I have an after-work event tonight, and rather than leave my car in the garage overnight, I ran to work. Since I’ve moved to downtown Bellevue, I’ve done this a few times – and given that I’m running another half-marathon in 10 days, it was a great opportunity for a long training run before I begin to taper my mileage down a bit leading up to the race.
I’ve been a long-time user of a running companion app called Runtastic. It does the usual stuff of tracking mileage, route, pace, and giving voice updates at user specified intervals. I find it especially valuable when training or racing, because I usually have very specific pace goals. Having a voice tell me how long the last mile/half-mile/km took me let’s me know if I’m running too fast (and burning out) or too slow (and putting my goals in jeopardy). Granted, I have a pretty good internal clock, and usually run my paces pretty well withouth “help”, but the feedback is really useful to me.
Today, I took off from home, started spacing out, and before long, I was a mile or two from home…when I noticed that I had not received any voice feedback yet. I knew exactly what happened (because it’s happened before). When you start the app, it gives you a 15 second timer before the tracking actually starts, along with the ability to add time to the delay up to two minutes or so. I LOVE this feature, because I can give myself time to put my phone into my running belt, walk twenty yards and curse myself for having such a painful hobby before actually exerting any physical energy.
Unfortunately, at least 25% of the time I use the app the countdown fails. But I never know it failed until too late.
What happens is that the countdown stops at 1 second. I hear the voice prompt count down 5-4-3-2-1, and I think it’s tracking, but it’s stuck on one second.
Today was extra painful not only because I wanted to see how I was doing on “race pace”, but after I discoverd it failed, I restarted the app, set the countdown again…and it “hung” on one second again.
Now, it’s a bug – that’s for sure. Some testers I know would automatically assume that every user in the world was hitting this bug and that public shaming of the company would be the next course of action. I, however, realize that context plays a role in many (every?) part of software engineering, and that given the value I get from the product (and my very amateur level of running) that while this is a painfully annoying bug, it’s not the end of the world.
Given that I wasn’t concerned at all with pace for the remaining 5+ miles of my commute, my mind began to wander. What follows is a completely made up story of how a Runtastic engineer may discover this issue without me, or anyone else, reporting it.

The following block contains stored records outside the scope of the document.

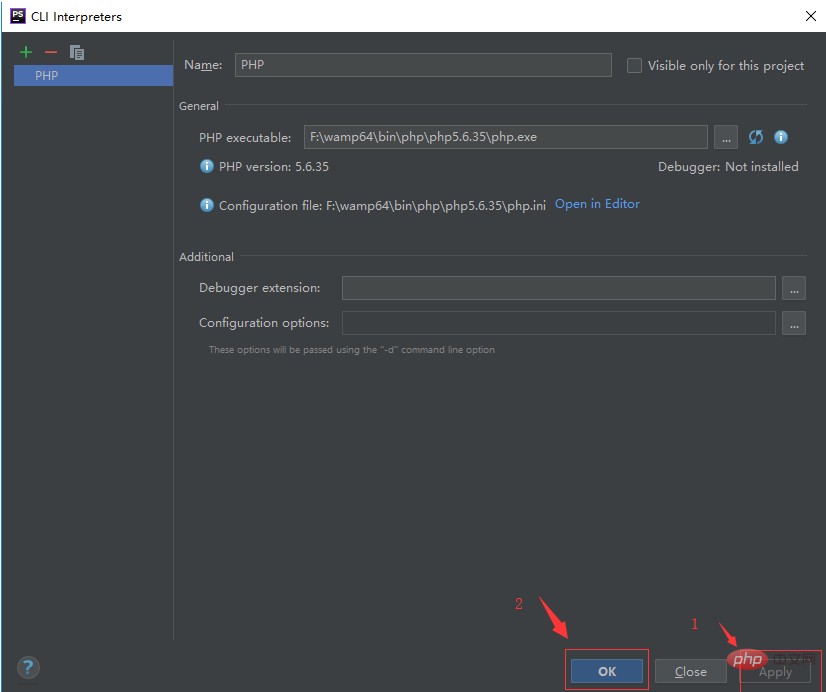
Task: Click the Close button
Action: pos(691,671)
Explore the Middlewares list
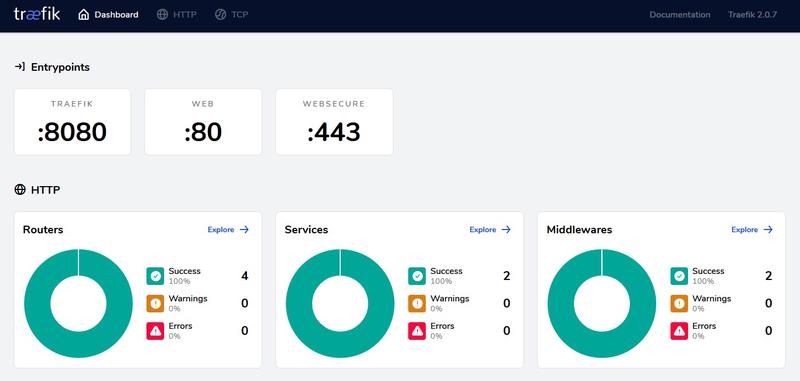The image size is (800, 381). pos(752,230)
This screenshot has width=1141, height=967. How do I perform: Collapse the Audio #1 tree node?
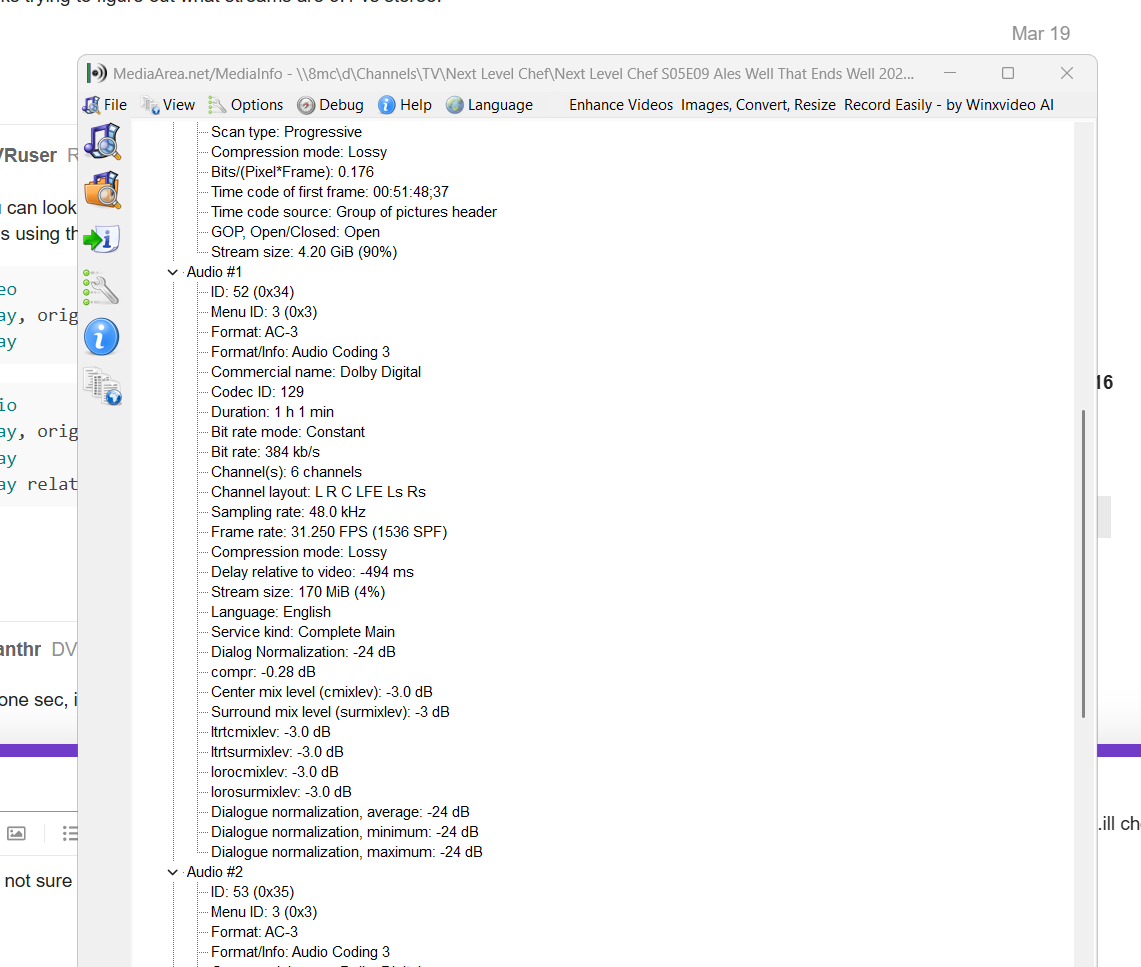click(173, 272)
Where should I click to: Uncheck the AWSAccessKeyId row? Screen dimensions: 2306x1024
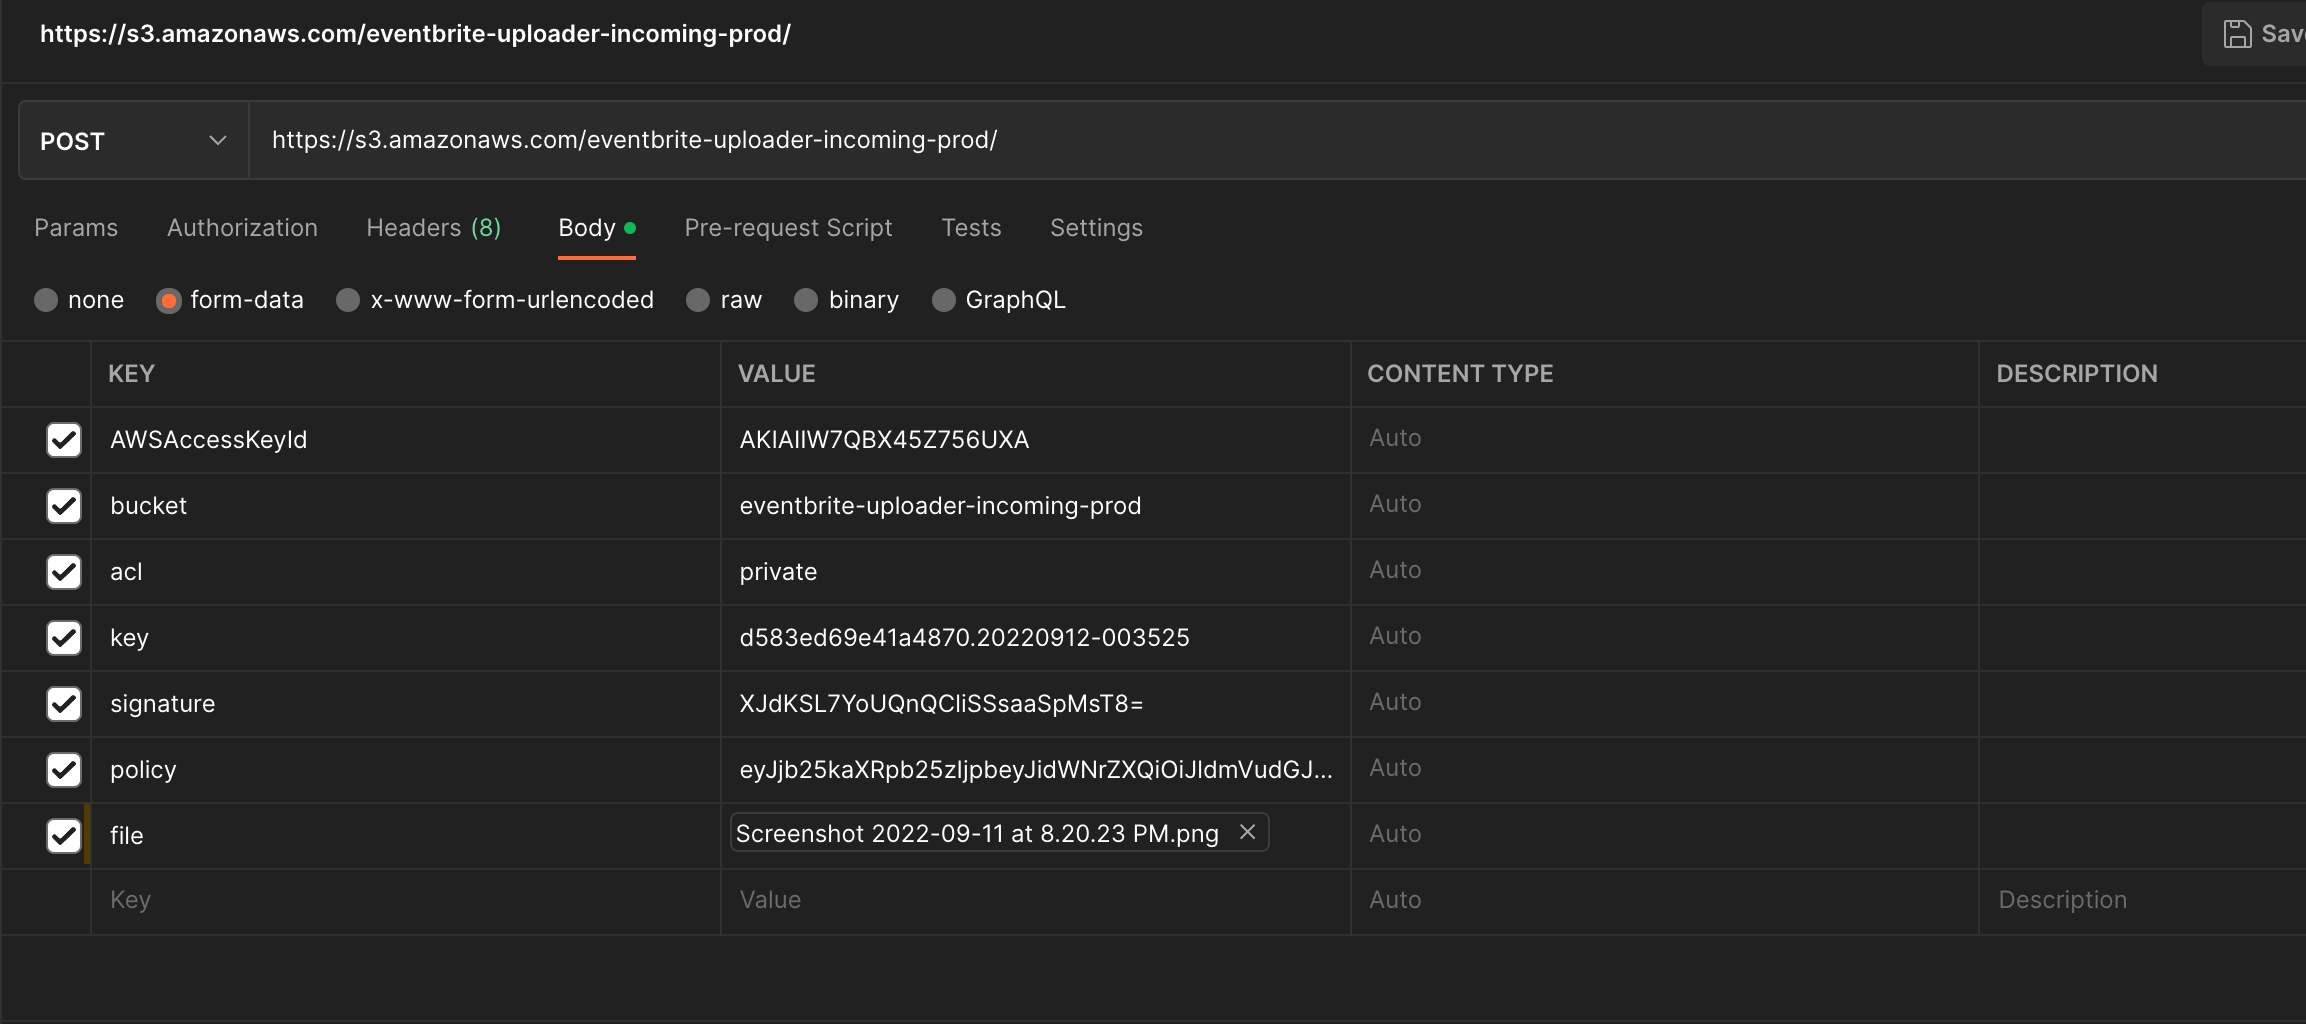click(64, 439)
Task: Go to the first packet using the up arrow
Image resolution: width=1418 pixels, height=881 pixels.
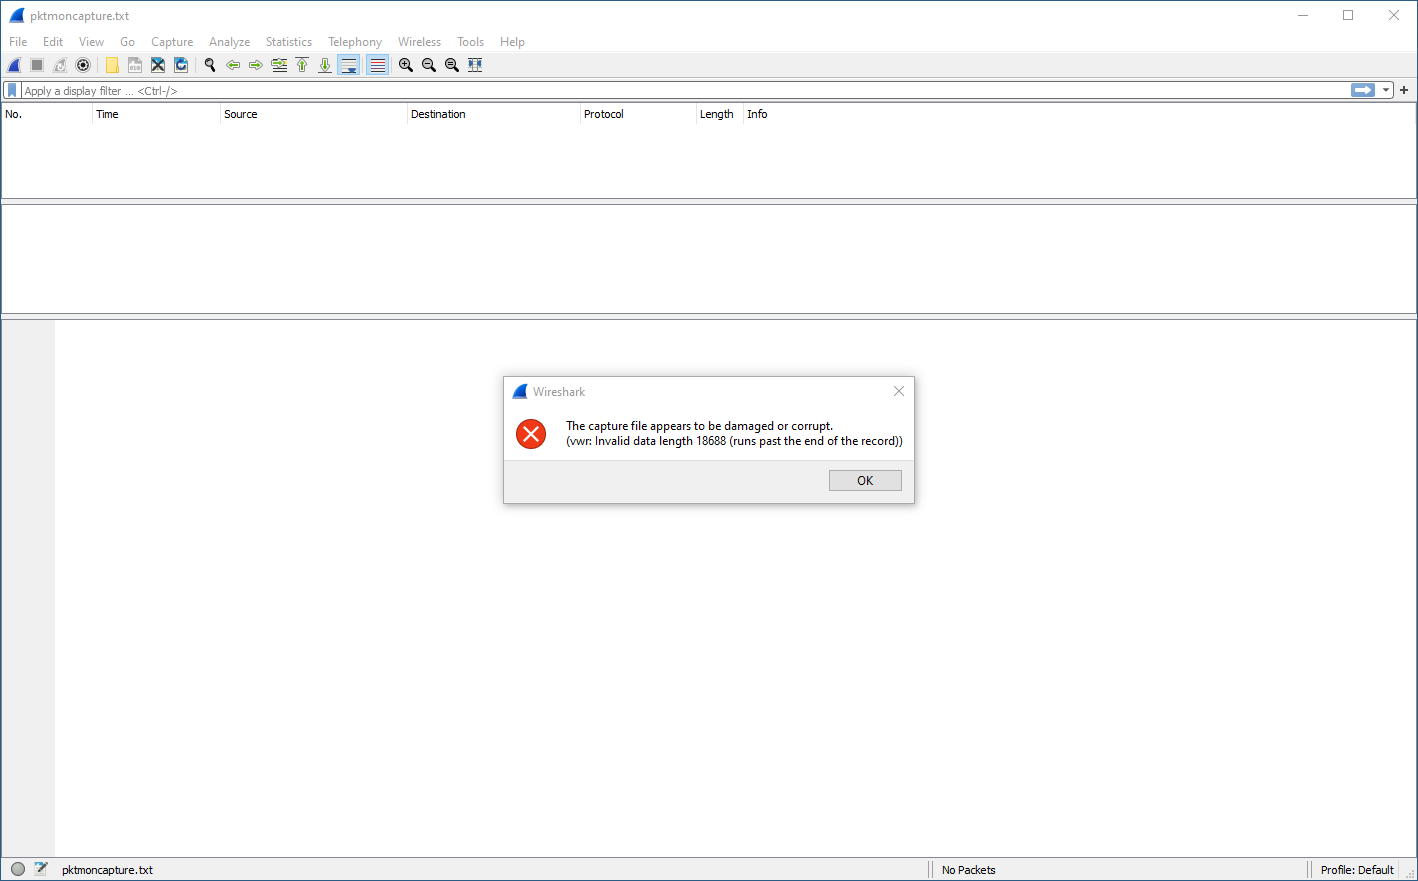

Pointy Haired Runtastic Manager: Hey super-smart employee (sse). Our default time for delay before a run is 15 seconds. Can you look at the data and see if our estimate for a default delay length is in the ballpark of what people actually use? Someone on the train told me that they though 30 seconds would be a lot better. I don’t think they’re right, but I want to make a decision based on data.
Super Smart Employee (sse): Sure boss. That data is pretty easy to pull. I’ll take a look!
What SSE is about to do at this point is gather Business Intelligence. They want to use data to make a business decision.
SSE looks at hundreds of thousands of activities from the past six months and sees that nearly 60% of the people just use the default 15 seconds. She quickly generates a scatter graph showing that shows the outliers and prepares it for her boss. Before sending, she realized that she wants to exclude the instances where people cancel the activity completely before the countdown completes (phone calls, cold feet (literally, and metaphorically), and a variety of other reasons could cause this). She filters the data and starts to send the report…but – while she’s there, she notices something…interesting. First, the number of “cancelled” activities seem high to her (over 15%). She flips the filter to look only at cancelled activities and things get weirder. Of the 15% of cancelled activities, 90% are cancelled at exactly 1 second.
That’s too weird to be true.
SSE looks at every activity where the timer was “killed” at one second. Often, those users started another activity within 10-15 minutes.
Or, maybe they all had the same model of phone.
Or maybe they were all running Spotify at the same time.
Or something. Remember. This story is completely made up.
The point is that SSE quickly went from gathering BI to using discovery and insight to find a pretty cool bug. Using data!
I told a story at a conference recently about a team I worked on that used an offshore vendor team to run through a large number of applications for app compatability testing. We asked them to take notes and to send a report, but not to bother filing bug reports.
Yeah – we had sufficient telemetry and monitoring that we knew about all the bugs and glitches (and had collected call stacks and other helpful information) already. Many, in fact, that the test team didn’t (or couldn’t) notice. Entering the bugs would have been a waste of time. In the rare cases where something weird happened that we didn’t track, we immediately added the appropriate instrumentation to track that class of failure in the future.
I expect that for most of you, my world isn’t your world. But in my world, data driven engineering is critical.
Since I don’t know how made up my made up story really is, I’m going to report it to Runtastic anyway. I can’t predict the future (or anything else), but I hope the reply to my complaint is, “Yeah – we already knew about that. From the data”.